In my opinion, the Running Chod is best used with the longest length of leadcore, or Pindown, as you can cast out. This way, the fish has to lift the full weight of the leader, and they get absolutely nailed! It was anglers like Lee Collings and Roy Russell who I first saw using these massive long leaders, but their results were superb, at all periods of the year.

It’s certainly streamlined and flies exceptionally well

When I fished with this presentation, I caught consistently from a very low stock water in north Shropshire, and continued to catch in the winter using it, too. Despite its agricultural appearance, it definitely seems to trick them.

But there are a few things you need to bear in mind when using the Running Chod, which are important. Something you must bear in mind is what happens to the rig when it hits the surface. If the pop-up is not buoyant enough, sometimes the rig will stay down by the lead. For that reason, I would only ever use the Running Chod with a mega buoyant bait, like a Sonubaits Super Chod, corkball pop-up or High Lite. This way, you can guarantee that the rig will ride up the leader.

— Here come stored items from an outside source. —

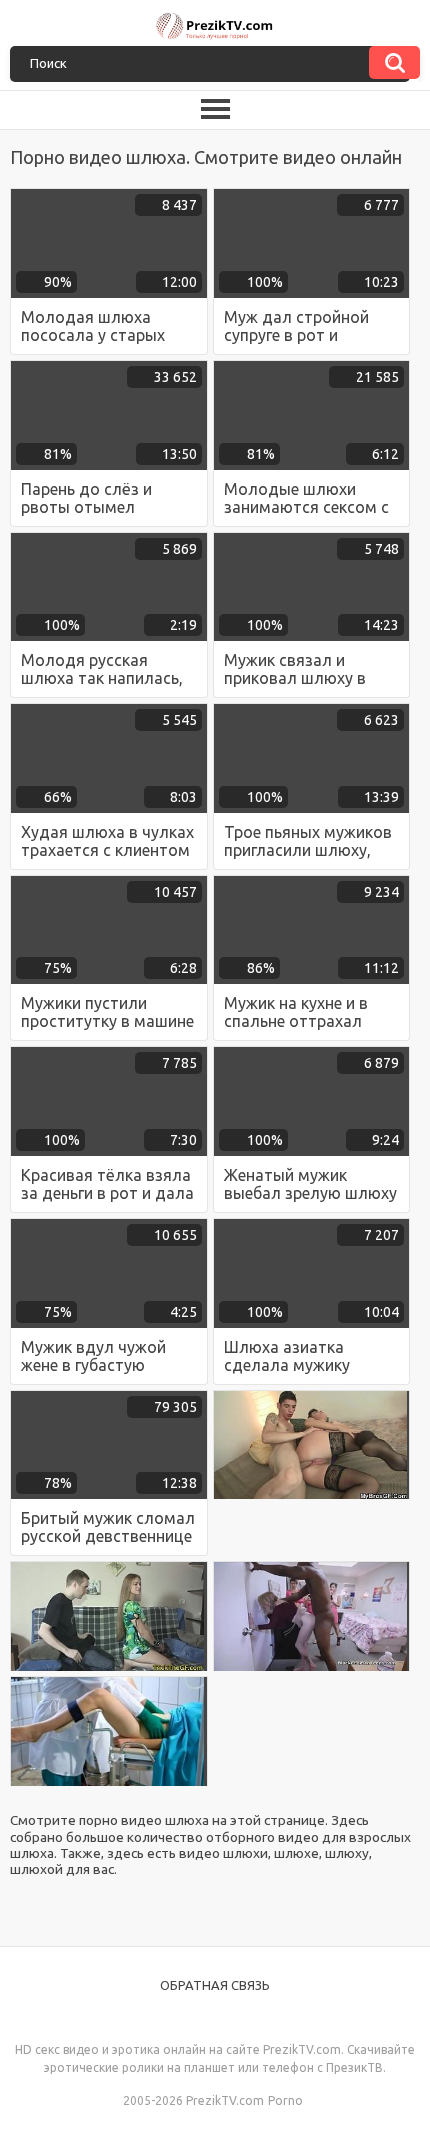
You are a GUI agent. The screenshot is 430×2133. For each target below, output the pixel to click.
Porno (285, 2100)
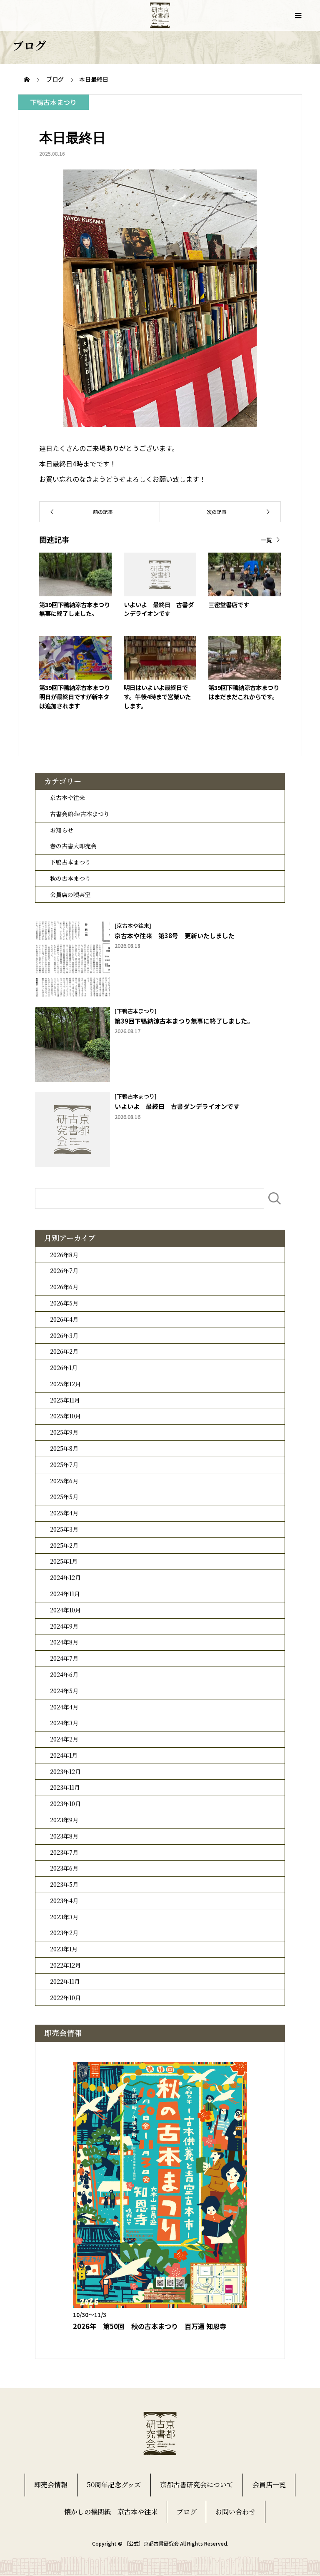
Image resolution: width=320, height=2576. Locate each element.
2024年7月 (64, 1658)
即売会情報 (51, 2484)
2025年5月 (64, 1496)
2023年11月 (65, 1787)
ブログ (187, 2511)
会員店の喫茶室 (70, 894)
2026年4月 (64, 1319)
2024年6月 (64, 1674)
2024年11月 (65, 1593)
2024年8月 (64, 1642)
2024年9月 (64, 1626)
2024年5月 (64, 1691)
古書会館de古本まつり (80, 814)
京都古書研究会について (196, 2484)
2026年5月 (64, 1303)
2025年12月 (65, 1384)
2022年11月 (65, 1981)
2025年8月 (64, 1448)
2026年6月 (64, 1287)
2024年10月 (65, 1610)
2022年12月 (65, 1965)
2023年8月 (64, 1836)
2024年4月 (64, 1707)
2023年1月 (64, 1949)
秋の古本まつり (70, 878)
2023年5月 (64, 1884)
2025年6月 (64, 1481)
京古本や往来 (67, 797)
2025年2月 (64, 1545)
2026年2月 (64, 1351)
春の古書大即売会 (73, 846)
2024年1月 (64, 1755)
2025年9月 (64, 1432)
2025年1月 (64, 1561)
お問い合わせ (235, 2511)
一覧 (266, 540)
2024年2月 (64, 1739)
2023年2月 (64, 1932)
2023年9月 (64, 1820)
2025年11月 (65, 1400)
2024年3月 (64, 1723)
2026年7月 (64, 1270)
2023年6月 (64, 1868)
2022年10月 (65, 1997)
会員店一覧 (269, 2484)
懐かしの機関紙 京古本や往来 (111, 2511)
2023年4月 (64, 1900)
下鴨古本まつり (70, 862)
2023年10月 (65, 1803)
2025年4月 (64, 1513)
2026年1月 (64, 1367)
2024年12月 (65, 1577)
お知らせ (61, 830)
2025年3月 (64, 1529)
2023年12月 (65, 1771)
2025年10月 (65, 1416)
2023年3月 (64, 1917)
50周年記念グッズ (114, 2484)
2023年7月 (64, 1852)
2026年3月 (64, 1335)
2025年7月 (64, 1464)
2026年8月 (64, 1255)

A slope lead is awesome on sloping lakebeds

You also need to consider what happens when you hit the line clip on a cast, as sometimes the rig will ride up to the top bead during flight, only to end up back down by the lead when you hit the clip. There should be some separation when the rig hits the water, but it’s not guaranteed. I find that by hitting the clip with the rod high above my head, rather than down to the side, you get around this problem.

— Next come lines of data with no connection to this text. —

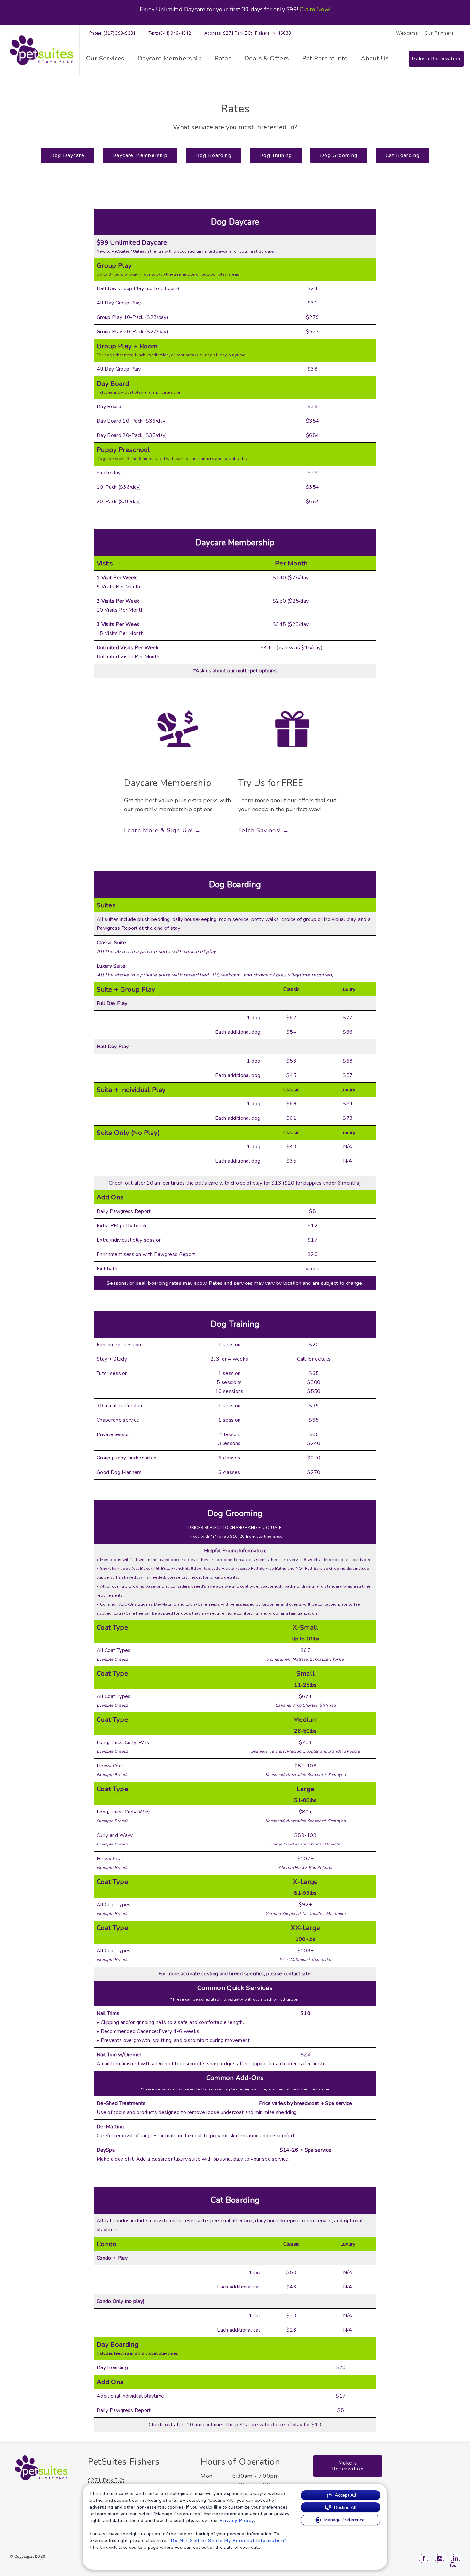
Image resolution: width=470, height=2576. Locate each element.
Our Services (105, 58)
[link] (41, 50)
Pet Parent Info (325, 58)
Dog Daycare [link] (67, 155)
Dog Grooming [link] (339, 155)
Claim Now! (315, 9)
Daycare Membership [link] (169, 58)
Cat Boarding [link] (403, 155)
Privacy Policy (237, 2520)
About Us (375, 58)
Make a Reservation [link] (436, 59)
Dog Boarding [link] (213, 155)
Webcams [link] (407, 33)
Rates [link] (223, 58)
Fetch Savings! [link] (259, 830)
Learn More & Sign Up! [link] (158, 830)
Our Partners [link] (439, 33)
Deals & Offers (266, 58)
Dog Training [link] (275, 155)
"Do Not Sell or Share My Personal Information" (227, 2541)
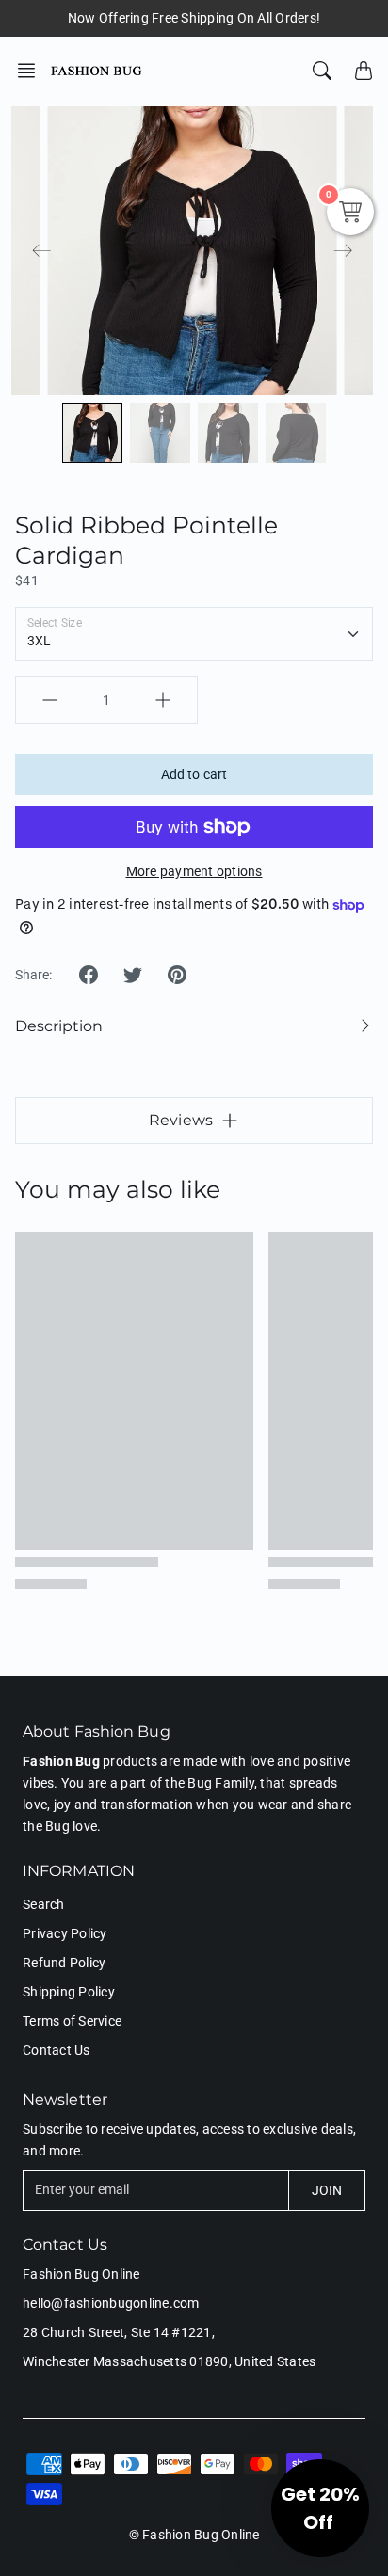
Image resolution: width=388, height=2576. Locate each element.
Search (44, 1904)
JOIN (327, 2190)
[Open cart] (363, 70)
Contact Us (56, 2050)
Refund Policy (64, 1962)
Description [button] (59, 1026)
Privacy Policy (65, 1933)
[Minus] (50, 700)
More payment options (194, 871)
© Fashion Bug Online (194, 2534)
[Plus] (163, 700)
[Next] (343, 251)
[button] (32, 70)
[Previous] (41, 251)
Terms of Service (72, 2020)
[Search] (322, 70)
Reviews (181, 1120)
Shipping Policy (69, 1991)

Something else you need to pay attention to is making sure the leader stays pinned to the lakebed. In a big wind or undertow, it can easily lift up, and no matter how much line you pay out, the line will still be picked up by the tow. In this instance, I would be happier changing to an Outline fluorocarbon leader and using a lead clip.

The compete set-up

One other element that plays a part with the Running Chod is the componentry used. It’s got to be safe, so make sure the top bead can eject from the stopper used to semi-fix it in position. I’ve been using some prototype stoppers that are a soft rubber, so can be moved up and down the leader really easily. They’re tapered, too, so the soft bead I use over the top can eject if necessary, but it’s not so loose it comes off on the cast.

At the bottom of the rig, I’m a firm believer in keeping some separation between the Chod Rig and the lead. Not only to avoid tangles on the case, but also to provide a buffer when playing the fish. I’ve found I land every carp I hook on a Chod Rig, so long as that buffer is at the end. It may be making no difference whatsoever, but it gives me great confidence. I started using it on The Abyss many moons ago, when we started using the shortest, smallest Chods we could possibly tie as the carp would eat 10mm boilies a lot more readily than they would 15s and 18s. The big lump of silicone we used back then did the job, but there are more refined options today, which I would encourage you to use.

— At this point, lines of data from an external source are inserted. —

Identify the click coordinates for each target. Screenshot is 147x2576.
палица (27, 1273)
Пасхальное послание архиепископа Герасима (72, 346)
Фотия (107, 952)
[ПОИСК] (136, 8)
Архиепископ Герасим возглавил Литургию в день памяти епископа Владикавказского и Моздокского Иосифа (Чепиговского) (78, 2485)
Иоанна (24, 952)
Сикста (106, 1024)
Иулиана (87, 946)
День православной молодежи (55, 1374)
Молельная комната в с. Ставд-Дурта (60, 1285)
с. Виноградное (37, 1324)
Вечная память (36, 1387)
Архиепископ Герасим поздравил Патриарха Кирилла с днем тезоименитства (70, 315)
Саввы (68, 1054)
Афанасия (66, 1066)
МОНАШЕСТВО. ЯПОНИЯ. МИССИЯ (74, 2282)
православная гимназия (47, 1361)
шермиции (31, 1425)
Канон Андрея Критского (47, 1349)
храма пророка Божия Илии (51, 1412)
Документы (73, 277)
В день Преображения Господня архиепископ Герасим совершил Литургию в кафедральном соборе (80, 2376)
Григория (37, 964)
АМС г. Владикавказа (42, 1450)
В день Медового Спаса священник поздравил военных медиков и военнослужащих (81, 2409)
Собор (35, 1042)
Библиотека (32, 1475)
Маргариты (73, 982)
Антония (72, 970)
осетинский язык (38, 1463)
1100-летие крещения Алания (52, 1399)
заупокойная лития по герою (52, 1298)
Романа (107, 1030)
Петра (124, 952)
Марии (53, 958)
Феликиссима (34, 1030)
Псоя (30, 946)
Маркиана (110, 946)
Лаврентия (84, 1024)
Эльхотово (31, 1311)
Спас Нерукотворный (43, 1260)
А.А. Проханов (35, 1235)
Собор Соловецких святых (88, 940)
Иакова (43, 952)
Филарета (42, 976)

The lead itself? Well, there are two I’d use myself: either a pear style shape that provides a lot of feedback when feeling for a drop, or a flat-sided lead when fishing on or around features. I’m not scared to use a large lead with a Chod Rig, either. Indeed, I’ve found it a lot better on some venues. If you need to drop the lead, either tie it on or use the Korda Heli-Safe, which works really well I’ve found, so long as you keep the inside of it clean. Any bit of grit inside the mechanism seems to lock it open, but it can be blown out easily enough.

So if you’re off out this weekend and your head is fried with winter rig ideas – don’t forget how many carp you and everyone else has caught on a Chod Rig over the years. Put your best hookbaits on the end and enjoy!